More skills is not better.  I have a hard time understanding why having a cheesmaking skill when we have a cooking skill.  Processing of edible goods to other edible goods falls under cooking.  Or why there are dissection skills when the fish cleaning / butcher skills exsist as well.  Both dissection and butcher describe the same thing:  Disassemble an animal to its component parts.
There are distinct differences between cheesemaking and cooking and butchery and dissection. Cheesemaking involves controlling a huge batch of milk, turning it into curds and whey, compacting the curds into raw cheese, and then letting it age. It's complicated enough to make it a separate dicipline in and of itself. What cheesemaking shares with cooking is the transformation of food, but carpentry and woodworking share the transformation of wood, yet woodworking is different enough from carpentry to be distingushed as a separate labor and skill. Same with butchery and dissection: they have taking apart the animal in common, but that's about all they have in common.
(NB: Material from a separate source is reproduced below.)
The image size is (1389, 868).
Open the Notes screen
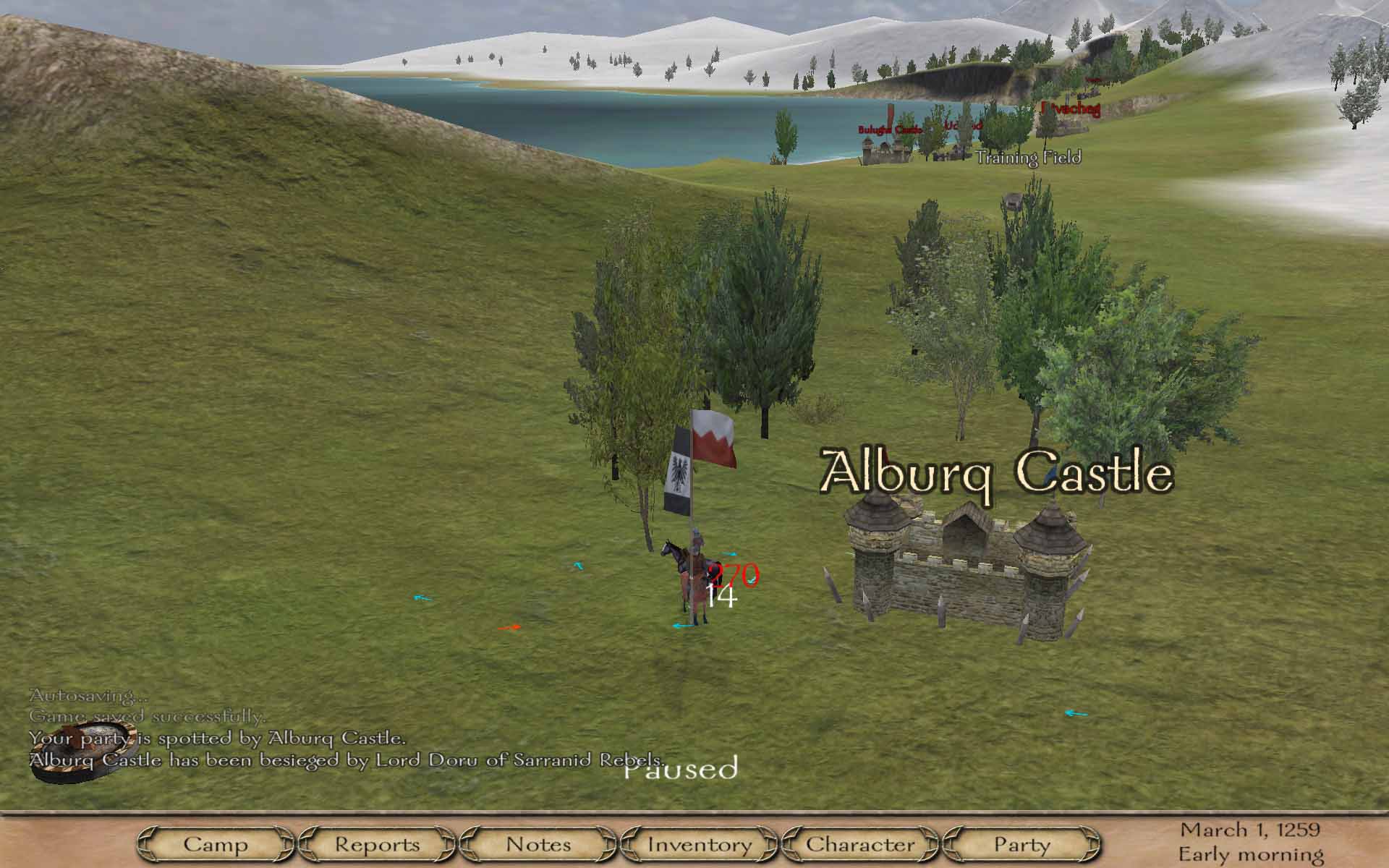coord(539,844)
Also, skills aren't really proficiencies per se, but rather they're attached to labors, measuring how good you are at performing that labor. So long as the dissection and butchery labors remain separated, and the cheesemaker and cooking labors remain separated, so too will the attached skills. While a system of synergies may make sense, it is useful to know whether or not a given dwarf is good at cheesemaking specifically, rather than trying to remember "good cooks are good cheesemakers".